> [TASK GOAL] In the text on word processing below, reproduce word for word the stretch from "WP's visual orientation" through "Doable, but expensive.".
SUPPLIED TEXT Block Start
Bots hate word processing's ornery visually-oriented ontology

Let's start with the familiar. Imagine building a spreadsheet with only three columns: bold, italic, and underline? How would you make sense of anything?

Word processing (WP) is an approach to documents that is firmly planted in the world of paper. It started by managing whitespace and adding a few visual formatting tricks to replace typewriters. Apple dramatically focused attention on defining the document in terms of its visual characteristics when it introduced the Macintosh, with synchronized bitmapped displays and printers.

We're still largely at that stage, where the bulk of the world's documentation is encoded in proprietary formats that concern themselves mostly with visual formatting of information on physical and virtual pages. Even when the files are encoded using marked-up text, the metadata and other metaknowledge artifacts store mostly visual properties.

WP's visual orientation is problematic. It really requires humans to be in the loop to look, see, recognize, interpret, synthesize with other understandings to apply missing implicit knowledge, decide, and act.

Figure 5. Word processing

Word processing is optimized to drive screens and printers to feed eyes

The visual metaphors also limit the ability of computers to both mediate human-to-human communications and also to participate in the conversation. Even the XML-based word processing encodings are rats nests of difficult-to-process markup. The noise of visual parameters swamps the signal of individual characters. Doable, but expensive.

And this is the bottom line of why WP is obsolete technology. It's just too expensive. Labor costs are too high, in large part because you can't build happy little bots to automate anything. You have to buy bots or hire someone to build big grumpy bots.

WP provides flexibility to easily tune appearance, but reuse? Global imperatives require fine-grained, context-sensitive documentation to drive intelligent behavior. That means automation. That means containers. Sure, you can move files, but you can't move fine-grained information in and out of narrative documents. WP data is, to quote someone I met at a non-destructive nuclear assay conference, just too stupid to move.

And this isn't the way that the big dogs roll. The publishing industry started walking away from this technology, decades ago.
SUPPLIED TEXT Block End
RECORD SET Block Start
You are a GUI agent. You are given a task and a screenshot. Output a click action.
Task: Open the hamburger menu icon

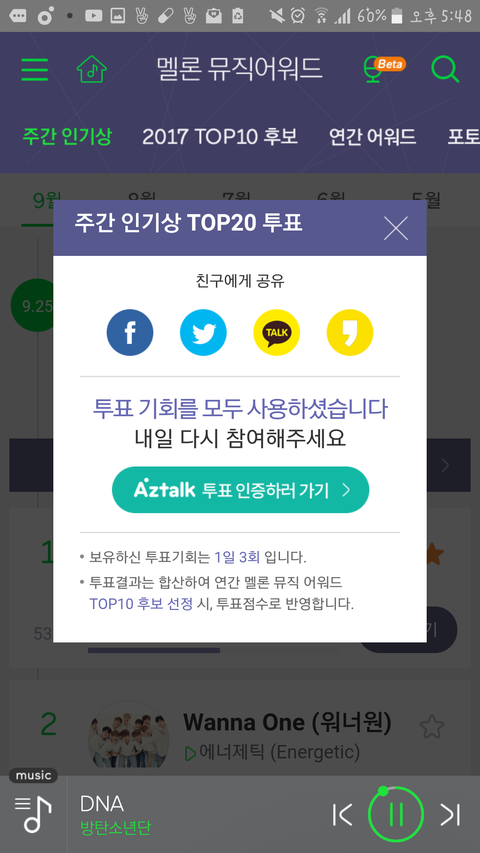click(35, 69)
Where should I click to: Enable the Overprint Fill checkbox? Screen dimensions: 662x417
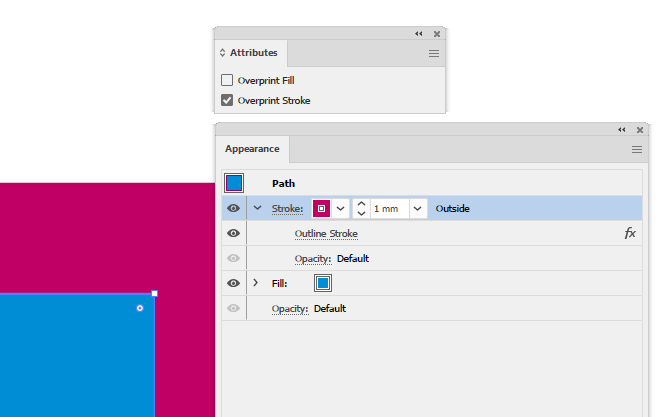tap(227, 80)
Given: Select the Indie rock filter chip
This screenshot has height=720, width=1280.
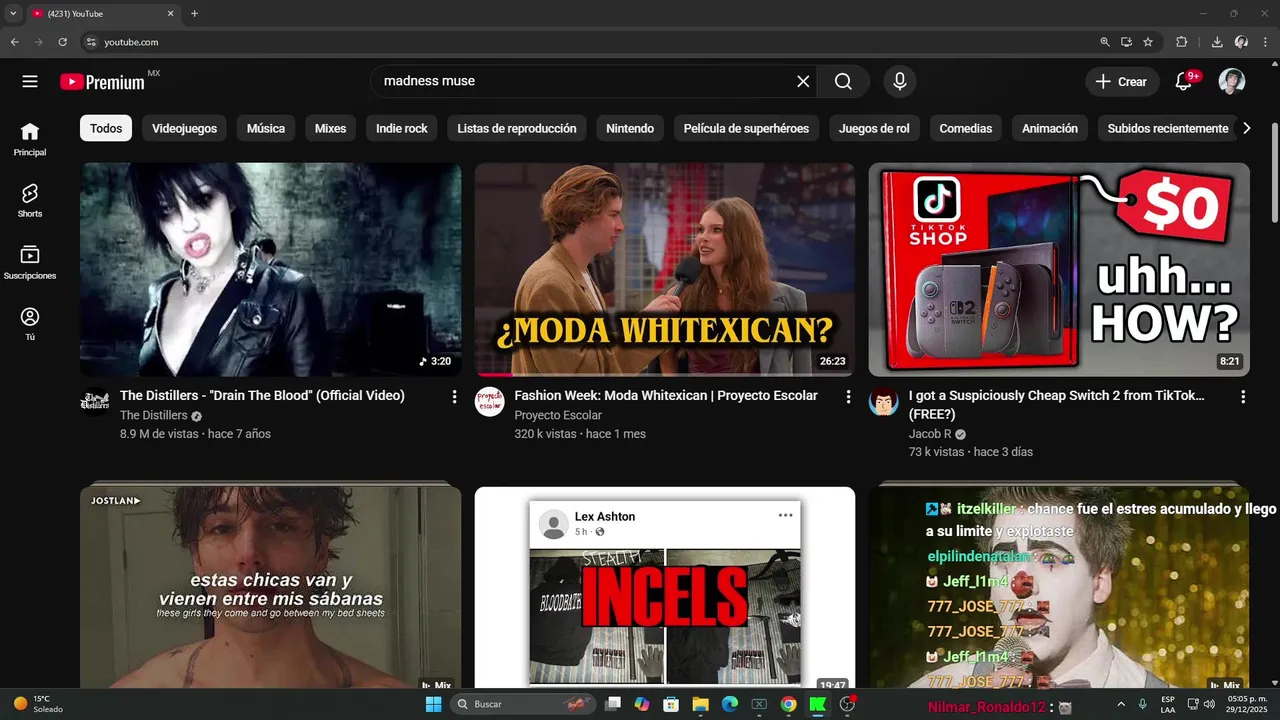Looking at the screenshot, I should [x=402, y=128].
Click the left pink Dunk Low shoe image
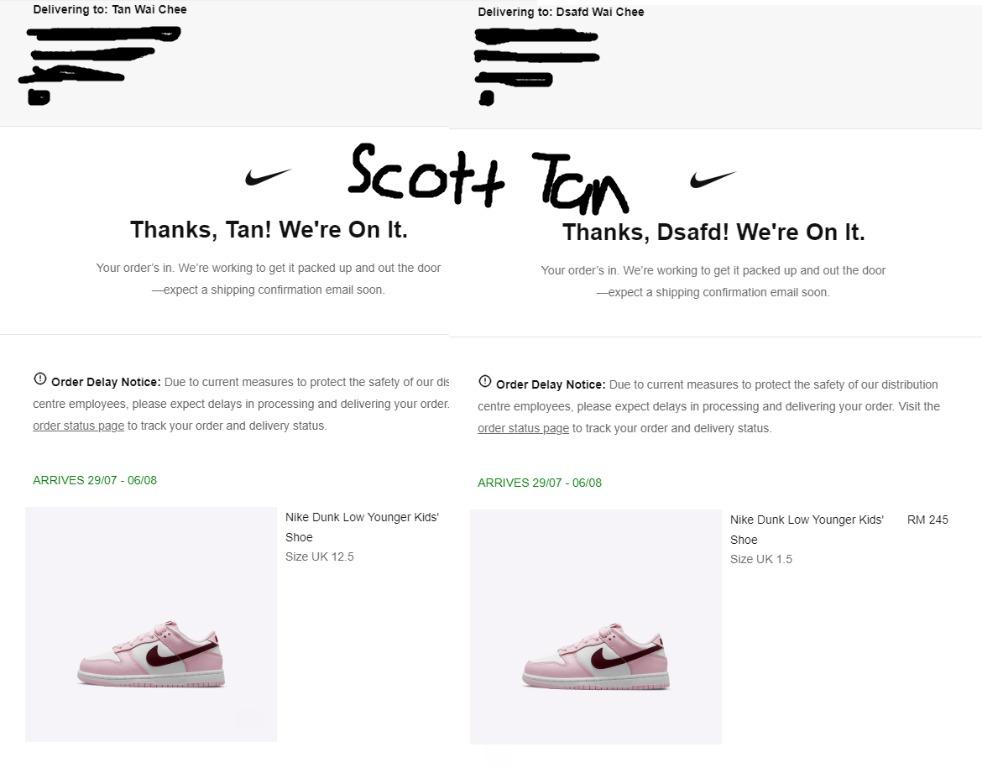 (151, 624)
RECORD SET Block End
> [WRITTEN REPLY]
WP's visual orientation is problematic. It really requires humans to be in the loop to look, see, recognize, interpret, synthesize with other understandings to apply missing implicit knowledge, decide, and act.

Figure 5. Word processing

Word processing is optimized to drive screens and printers to feed eyes

The visual metaphors also limit the ability of computers to both mediate human-to-human communications and also to participate in the conversation. Even the XML-based word processing encodings are rats nests of difficult-to-process markup. The noise of visual parameters swamps the signal of individual characters. Doable, but expensive.